As a body of work, my research in conservation biology has improved our understanding of the huge range of variation in the ecological effectiveness of protected areas in delivering conservation benefits. Most importantly, I have discovered a way to improve the performance of protected area networks, by proposing a dynamic method for planning protected areas (Fuller et al. 2010, published in Nature). The paper was enthusiastically supported with a commentary from Peter Karevia, chief scientist at the world’s largest conservation NGO (The Nature Conservancy). According to Kareiva, this discovery respresents “the best thing that could happen to conservation in Australia and, by extrapolation, elsewhere in the world”. Other important discoveries in the science behind reserve planning include the first demonstration of an algorithm that sites new protected areas in places that deliver carbon sequestration as well as biodiversity gains (Venter et al. 2009), and methods to fill the gaps in threatened species coverage in Australia (Watson et al. 2010). These are important discoveries because the designation of more and more protected areas cannot alone deliver conservation outcomes, and human and ecological imperatives for protection must be integrated in an urbanising world.
My discoveries more broadly across the field of conservation biology include that (i) there is a great degree of variation in cost-effectiveness of existing protected areas (Fuller et al. 2010), (ii) Australian threatened species with a high proportion of their geographic range overlapping protected areas are more likely to be stable or recovering than those with little protection (Taylor et al. 2011), (iii), well-planned reserve networks can incorporate human recreation as well as biodiversity objectives (Fuller et al. 2010), (iv) protected areas in South Asia are highly vulnerable to habitat loss (Clark et al. 2013), (v) threats to species persistence show complex spatial dynamics that need to be taken into account when planning protected area networks (Evans et al. 2011), (iv) habitat clearance has spread contagiously across the Earth’s surface highlighting the importance of preventing threats penetrating wilderness areas (Boakes et al. 2010).

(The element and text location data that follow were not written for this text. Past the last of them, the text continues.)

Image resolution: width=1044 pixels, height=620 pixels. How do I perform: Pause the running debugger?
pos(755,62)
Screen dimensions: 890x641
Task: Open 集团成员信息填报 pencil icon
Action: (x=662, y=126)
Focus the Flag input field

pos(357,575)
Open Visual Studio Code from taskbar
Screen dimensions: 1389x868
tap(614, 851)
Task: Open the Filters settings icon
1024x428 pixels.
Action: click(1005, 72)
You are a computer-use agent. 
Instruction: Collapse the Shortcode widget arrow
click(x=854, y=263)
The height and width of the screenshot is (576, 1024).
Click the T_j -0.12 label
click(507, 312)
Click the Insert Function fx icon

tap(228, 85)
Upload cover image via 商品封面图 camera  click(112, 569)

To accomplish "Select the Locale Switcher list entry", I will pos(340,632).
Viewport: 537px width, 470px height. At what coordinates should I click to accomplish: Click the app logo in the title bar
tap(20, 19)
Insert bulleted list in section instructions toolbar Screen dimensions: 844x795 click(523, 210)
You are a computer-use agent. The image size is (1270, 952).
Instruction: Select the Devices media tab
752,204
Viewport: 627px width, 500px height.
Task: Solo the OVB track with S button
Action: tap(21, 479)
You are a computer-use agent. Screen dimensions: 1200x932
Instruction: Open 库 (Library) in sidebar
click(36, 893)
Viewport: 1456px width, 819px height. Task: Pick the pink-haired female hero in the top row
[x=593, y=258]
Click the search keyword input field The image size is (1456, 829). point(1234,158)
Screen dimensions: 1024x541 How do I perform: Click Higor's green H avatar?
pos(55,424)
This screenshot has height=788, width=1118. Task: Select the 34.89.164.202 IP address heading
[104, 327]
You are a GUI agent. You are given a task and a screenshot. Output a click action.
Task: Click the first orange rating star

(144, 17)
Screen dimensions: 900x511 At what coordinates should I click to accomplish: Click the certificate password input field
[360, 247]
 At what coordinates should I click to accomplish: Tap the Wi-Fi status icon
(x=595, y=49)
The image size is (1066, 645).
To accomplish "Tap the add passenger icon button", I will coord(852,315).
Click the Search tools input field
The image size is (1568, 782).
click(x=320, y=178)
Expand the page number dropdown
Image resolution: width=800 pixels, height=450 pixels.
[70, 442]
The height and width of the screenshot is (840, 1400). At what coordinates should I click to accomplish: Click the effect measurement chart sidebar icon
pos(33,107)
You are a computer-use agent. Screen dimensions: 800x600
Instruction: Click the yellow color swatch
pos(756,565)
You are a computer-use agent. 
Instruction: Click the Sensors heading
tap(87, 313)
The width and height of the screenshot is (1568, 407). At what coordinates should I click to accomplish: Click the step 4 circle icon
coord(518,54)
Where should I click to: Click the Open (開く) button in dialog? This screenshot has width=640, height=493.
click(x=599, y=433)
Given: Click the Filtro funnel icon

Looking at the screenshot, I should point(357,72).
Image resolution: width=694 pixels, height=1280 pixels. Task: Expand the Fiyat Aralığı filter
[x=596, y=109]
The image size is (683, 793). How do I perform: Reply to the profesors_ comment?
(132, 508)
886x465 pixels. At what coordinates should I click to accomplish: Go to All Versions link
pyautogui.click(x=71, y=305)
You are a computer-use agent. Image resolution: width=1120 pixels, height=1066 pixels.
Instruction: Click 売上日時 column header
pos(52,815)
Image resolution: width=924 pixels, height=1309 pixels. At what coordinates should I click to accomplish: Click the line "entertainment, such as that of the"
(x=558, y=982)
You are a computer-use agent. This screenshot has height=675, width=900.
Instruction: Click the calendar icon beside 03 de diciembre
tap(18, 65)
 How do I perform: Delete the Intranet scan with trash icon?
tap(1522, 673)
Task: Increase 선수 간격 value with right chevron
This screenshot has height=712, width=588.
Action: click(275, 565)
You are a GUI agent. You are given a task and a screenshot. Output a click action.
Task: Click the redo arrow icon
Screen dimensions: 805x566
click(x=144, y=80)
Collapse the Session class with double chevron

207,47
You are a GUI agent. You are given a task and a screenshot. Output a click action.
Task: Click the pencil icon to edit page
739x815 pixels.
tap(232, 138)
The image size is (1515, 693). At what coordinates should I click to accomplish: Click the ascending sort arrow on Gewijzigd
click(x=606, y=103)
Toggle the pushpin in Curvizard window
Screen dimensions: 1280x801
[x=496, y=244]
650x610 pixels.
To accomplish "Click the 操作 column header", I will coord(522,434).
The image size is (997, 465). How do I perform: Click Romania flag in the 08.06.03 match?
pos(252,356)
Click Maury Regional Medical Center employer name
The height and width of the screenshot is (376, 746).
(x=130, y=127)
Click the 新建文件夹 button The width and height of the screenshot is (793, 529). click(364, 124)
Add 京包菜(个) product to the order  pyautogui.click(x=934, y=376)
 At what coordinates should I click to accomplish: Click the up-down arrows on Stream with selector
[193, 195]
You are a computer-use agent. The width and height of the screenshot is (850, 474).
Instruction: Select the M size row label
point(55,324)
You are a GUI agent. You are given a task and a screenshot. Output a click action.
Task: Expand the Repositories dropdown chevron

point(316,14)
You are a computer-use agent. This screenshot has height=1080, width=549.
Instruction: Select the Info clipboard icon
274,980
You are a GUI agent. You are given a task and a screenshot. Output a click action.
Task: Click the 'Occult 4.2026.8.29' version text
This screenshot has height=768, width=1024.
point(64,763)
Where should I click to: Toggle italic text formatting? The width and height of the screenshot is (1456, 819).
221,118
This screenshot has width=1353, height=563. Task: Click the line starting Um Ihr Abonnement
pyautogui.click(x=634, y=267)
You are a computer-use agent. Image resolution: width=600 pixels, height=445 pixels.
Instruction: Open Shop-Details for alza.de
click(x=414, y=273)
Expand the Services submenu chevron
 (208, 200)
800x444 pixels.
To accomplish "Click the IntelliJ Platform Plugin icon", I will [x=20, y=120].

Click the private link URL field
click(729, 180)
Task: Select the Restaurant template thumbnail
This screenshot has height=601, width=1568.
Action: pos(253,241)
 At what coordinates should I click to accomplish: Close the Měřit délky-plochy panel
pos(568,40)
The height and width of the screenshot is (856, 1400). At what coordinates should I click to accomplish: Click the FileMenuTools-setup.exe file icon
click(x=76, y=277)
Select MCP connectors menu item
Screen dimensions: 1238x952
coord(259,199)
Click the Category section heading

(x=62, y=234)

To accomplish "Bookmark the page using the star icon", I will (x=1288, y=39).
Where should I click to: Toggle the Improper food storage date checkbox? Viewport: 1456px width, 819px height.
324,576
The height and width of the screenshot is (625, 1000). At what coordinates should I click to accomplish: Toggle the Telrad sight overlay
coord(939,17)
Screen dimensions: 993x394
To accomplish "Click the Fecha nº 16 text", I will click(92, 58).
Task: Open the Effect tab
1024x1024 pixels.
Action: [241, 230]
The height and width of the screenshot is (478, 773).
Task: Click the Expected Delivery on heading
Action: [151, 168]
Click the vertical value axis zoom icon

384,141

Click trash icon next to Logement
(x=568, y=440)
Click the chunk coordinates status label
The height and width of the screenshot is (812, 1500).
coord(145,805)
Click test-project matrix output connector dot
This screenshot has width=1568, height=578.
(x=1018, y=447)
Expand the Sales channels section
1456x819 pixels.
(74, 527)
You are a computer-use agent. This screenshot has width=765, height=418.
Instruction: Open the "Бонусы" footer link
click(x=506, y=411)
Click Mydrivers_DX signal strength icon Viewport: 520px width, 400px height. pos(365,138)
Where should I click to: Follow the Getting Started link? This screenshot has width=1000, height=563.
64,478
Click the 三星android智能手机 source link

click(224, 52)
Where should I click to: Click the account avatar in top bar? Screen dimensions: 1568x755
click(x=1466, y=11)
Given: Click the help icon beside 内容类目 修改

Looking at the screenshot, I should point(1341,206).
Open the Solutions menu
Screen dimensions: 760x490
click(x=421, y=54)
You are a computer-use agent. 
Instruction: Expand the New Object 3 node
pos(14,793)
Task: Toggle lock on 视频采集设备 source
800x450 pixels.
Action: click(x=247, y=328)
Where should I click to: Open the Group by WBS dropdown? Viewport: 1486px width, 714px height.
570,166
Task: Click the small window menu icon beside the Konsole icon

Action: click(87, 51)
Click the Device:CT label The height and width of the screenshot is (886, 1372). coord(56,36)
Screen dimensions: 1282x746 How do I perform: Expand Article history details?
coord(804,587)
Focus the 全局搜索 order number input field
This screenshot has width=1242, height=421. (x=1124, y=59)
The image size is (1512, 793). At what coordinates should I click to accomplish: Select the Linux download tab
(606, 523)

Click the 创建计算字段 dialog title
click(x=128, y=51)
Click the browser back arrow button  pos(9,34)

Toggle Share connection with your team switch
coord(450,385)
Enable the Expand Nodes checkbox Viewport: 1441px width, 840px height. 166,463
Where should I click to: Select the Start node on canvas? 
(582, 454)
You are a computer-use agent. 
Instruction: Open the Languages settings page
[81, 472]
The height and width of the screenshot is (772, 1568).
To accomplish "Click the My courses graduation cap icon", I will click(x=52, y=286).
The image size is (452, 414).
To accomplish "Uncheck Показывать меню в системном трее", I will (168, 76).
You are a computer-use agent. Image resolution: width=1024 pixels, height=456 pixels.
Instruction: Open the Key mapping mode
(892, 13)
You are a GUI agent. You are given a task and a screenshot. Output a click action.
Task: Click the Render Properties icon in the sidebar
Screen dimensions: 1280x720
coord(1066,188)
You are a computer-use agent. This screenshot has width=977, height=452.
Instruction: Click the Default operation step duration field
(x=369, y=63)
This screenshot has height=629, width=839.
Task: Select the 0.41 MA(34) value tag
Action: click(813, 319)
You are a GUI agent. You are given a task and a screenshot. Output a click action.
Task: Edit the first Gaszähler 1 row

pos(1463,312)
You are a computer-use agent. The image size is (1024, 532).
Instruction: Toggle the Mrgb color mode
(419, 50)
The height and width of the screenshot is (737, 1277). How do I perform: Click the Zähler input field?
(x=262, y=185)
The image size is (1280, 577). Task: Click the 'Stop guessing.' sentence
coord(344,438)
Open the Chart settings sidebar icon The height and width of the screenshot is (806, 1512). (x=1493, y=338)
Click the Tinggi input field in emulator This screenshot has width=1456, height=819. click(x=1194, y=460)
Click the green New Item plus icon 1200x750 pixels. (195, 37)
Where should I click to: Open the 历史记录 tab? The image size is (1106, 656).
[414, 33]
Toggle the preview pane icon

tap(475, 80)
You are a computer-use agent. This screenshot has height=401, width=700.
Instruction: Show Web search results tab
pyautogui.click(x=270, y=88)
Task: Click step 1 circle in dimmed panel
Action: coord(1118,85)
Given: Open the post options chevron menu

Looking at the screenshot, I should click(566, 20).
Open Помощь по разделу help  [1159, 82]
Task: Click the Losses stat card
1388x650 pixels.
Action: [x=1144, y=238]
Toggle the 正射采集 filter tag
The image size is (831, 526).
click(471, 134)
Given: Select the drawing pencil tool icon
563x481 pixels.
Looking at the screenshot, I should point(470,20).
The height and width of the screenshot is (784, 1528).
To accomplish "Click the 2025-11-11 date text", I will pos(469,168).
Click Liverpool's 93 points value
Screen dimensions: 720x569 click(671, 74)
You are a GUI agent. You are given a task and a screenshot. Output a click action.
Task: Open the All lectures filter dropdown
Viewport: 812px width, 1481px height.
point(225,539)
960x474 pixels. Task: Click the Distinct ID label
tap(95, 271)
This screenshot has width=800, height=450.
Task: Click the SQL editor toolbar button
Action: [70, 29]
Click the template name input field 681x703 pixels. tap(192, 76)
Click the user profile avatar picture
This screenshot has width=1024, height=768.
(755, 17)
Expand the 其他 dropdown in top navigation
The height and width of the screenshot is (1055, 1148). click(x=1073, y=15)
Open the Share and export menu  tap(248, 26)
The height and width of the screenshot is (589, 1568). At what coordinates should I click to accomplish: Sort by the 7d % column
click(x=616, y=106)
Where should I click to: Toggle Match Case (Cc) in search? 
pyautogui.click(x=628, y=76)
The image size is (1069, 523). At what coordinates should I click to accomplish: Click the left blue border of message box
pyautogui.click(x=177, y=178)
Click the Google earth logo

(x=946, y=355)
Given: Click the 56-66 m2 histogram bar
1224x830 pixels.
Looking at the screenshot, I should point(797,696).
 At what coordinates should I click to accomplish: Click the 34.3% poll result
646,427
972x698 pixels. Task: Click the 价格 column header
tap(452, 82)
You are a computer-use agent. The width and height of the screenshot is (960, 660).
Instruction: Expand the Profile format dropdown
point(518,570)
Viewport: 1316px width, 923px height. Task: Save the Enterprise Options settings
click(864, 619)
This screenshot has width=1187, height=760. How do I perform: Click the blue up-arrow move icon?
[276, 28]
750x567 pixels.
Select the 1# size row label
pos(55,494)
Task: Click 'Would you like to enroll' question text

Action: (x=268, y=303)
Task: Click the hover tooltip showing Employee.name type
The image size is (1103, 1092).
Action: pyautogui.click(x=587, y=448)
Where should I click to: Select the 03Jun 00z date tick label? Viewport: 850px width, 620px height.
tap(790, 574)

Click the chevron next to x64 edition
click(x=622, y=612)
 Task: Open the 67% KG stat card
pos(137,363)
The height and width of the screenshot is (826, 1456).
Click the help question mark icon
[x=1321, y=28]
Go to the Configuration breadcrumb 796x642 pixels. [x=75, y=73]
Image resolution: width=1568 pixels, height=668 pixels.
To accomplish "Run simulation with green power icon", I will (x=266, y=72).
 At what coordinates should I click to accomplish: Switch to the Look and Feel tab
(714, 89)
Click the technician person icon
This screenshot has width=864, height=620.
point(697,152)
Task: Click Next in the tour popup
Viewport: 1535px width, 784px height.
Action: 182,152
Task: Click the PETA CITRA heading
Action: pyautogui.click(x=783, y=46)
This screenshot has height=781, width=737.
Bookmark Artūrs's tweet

Iwamura, T., Possingham, H.P., Chadès, I., Minton, C.D., Murray, N.J., Rogers, D.I., Treml, E. & Fuller, R.A. 2013. Migratory connectivity magnifies the consequences of habitat loss from sea-level rise for shorebird populations. Proceedings of the Royal Society B, 281, 20130325.
Fuller, R.A., McDonald-Madden, E., Wilson, K.A., Carwardine, J., Grantham, H.S., Watson, J.E.M., Klein, C.J., Green, D.C. & Possingham, H.P. 2010. Replacing underperforming protected areas achieves better conservation outcomes. Nature, 466, 365-367.